Local community spaces combined with ‘some retail’ will be the high street’s destiny according to the ‘queen of shops’, who says retail brands must provide bespoke experiences in each location.

Brands are set to suffer a “massive headache” in retail and marketing, according to Mary Portas, founder of fashion and retail consultancy Portas, as she claims the future of the high street will be defined by highly individual community spaces while retail “will become completely experiential”.

Speaking as part of a panel debate hosted by Grazia magazine at Advertising Week Europe yesterday (25 March), she argued that town centres’ shopping districts will be forced to transform themselves into destinations for socialising and entertainment with a focus on “service and specialism”, and that approaches to marketing must become “more bespoke – no longer a broad brush stroke”.

Portas, who in 2011 authored an independent review of high street retail commissioned by the coalition Government, claimed that this vision of the future has been held back by big retailers that have sucked economic growth away from towns towards of out-of-town shopping centres.

“They had power and the ear of the lobby press [covering parliament] and they just completely crushed it,” she said.

She blamed both the previous and current Governments for allowing high streets to deteriorate through failing to reform planning regulations for large retail sites, causing a “social problem” with people having nowhere to go in their home towns.

This trend is set to be reversed by consumers’ preference to shop “little, often and local”, Portas said, with online retail reducing the convenience of out-of-town superstores.

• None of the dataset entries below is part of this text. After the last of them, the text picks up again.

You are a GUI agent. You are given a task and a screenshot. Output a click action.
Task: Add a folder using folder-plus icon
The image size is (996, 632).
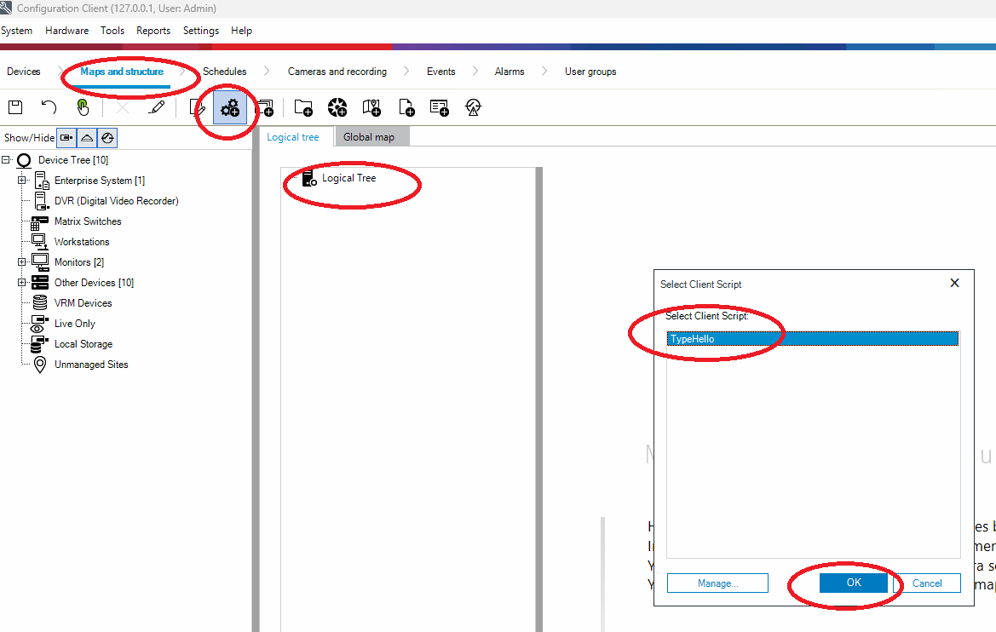(x=303, y=107)
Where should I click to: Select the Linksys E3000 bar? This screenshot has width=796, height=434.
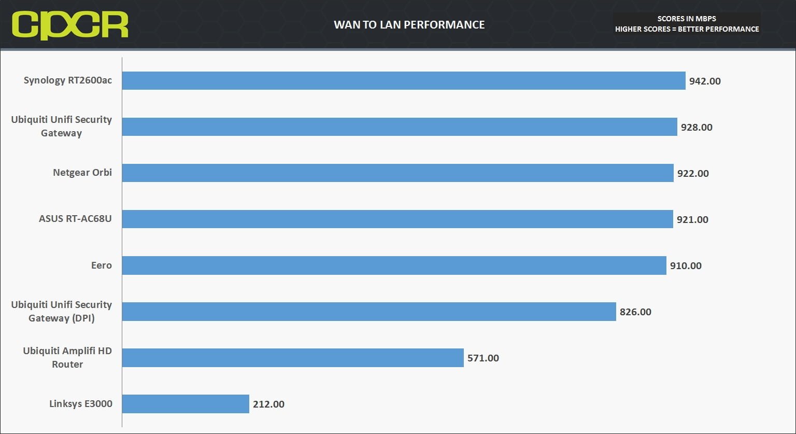186,403
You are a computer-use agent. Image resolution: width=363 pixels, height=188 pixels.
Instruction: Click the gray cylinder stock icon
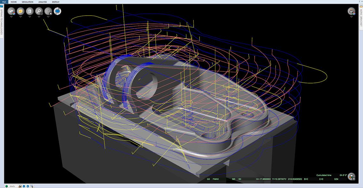(30, 11)

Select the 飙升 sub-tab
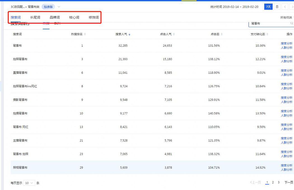pyautogui.click(x=57, y=23)
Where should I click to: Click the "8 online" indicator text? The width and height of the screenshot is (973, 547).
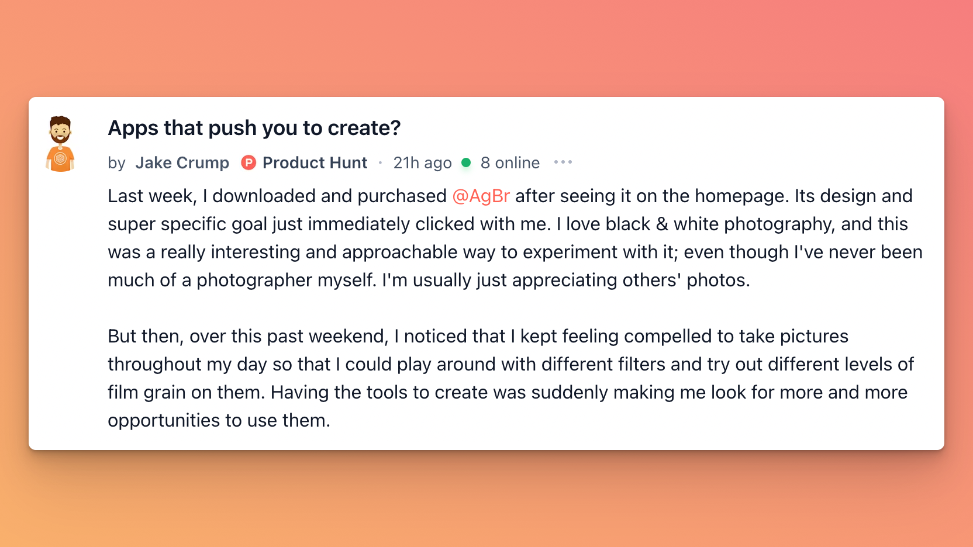pyautogui.click(x=510, y=162)
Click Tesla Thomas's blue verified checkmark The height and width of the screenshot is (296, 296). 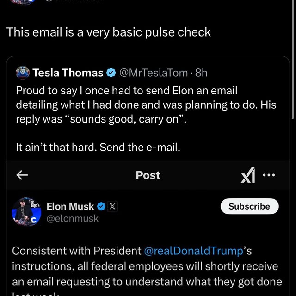click(111, 73)
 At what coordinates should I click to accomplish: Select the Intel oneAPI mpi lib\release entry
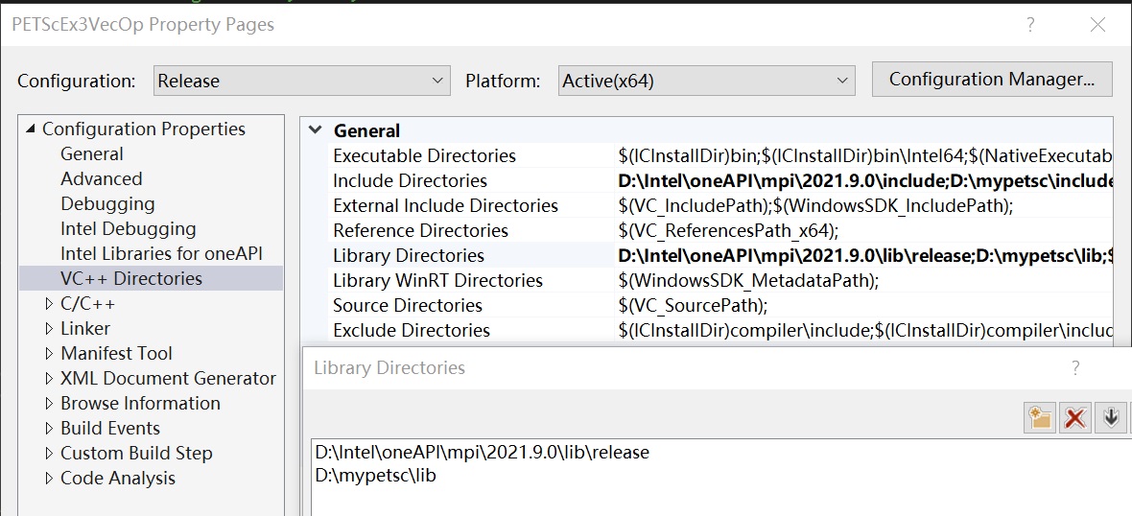[x=482, y=452]
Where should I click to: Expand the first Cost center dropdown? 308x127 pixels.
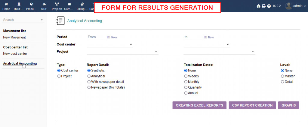pos(110,44)
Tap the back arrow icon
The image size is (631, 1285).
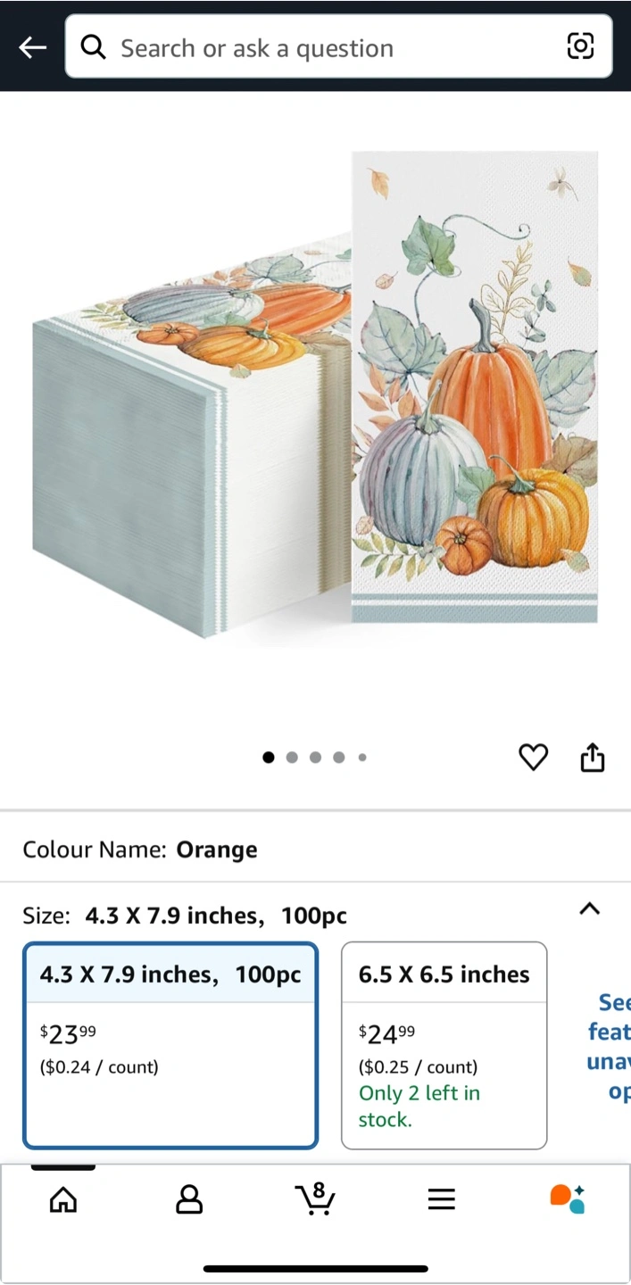click(32, 47)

“Local government will start to connect properly with communities and less will come from centralism,” she argued, because people have “lost faith” in central government’s ability to regenerate their areas.

She gave hope to brands that make an effort to cater to individual communities at a local level, but gave Harris + Hoole as an example of how being part-owned by Tesco gives the impression that a big corporation is what drives the coffee shop brand rather than local needs.

“Clever brands in the future will be genuinely doing that,” she said.

The Ad Week panel’s main topic was the place of feminism in business and politics, and Portas said that her first realisation of the importance of feminism was while she was the sole female executive on the board of department store Harvey Nichols, during which time her voice was often seen as “emotional” rather than “rational and logical”.

“I was confronted with a business that was targeting women but was primarily made up of men,” she stated, adding that she has no desire to go into politics because it too is set up to favour men’s more aggressive style of discourse.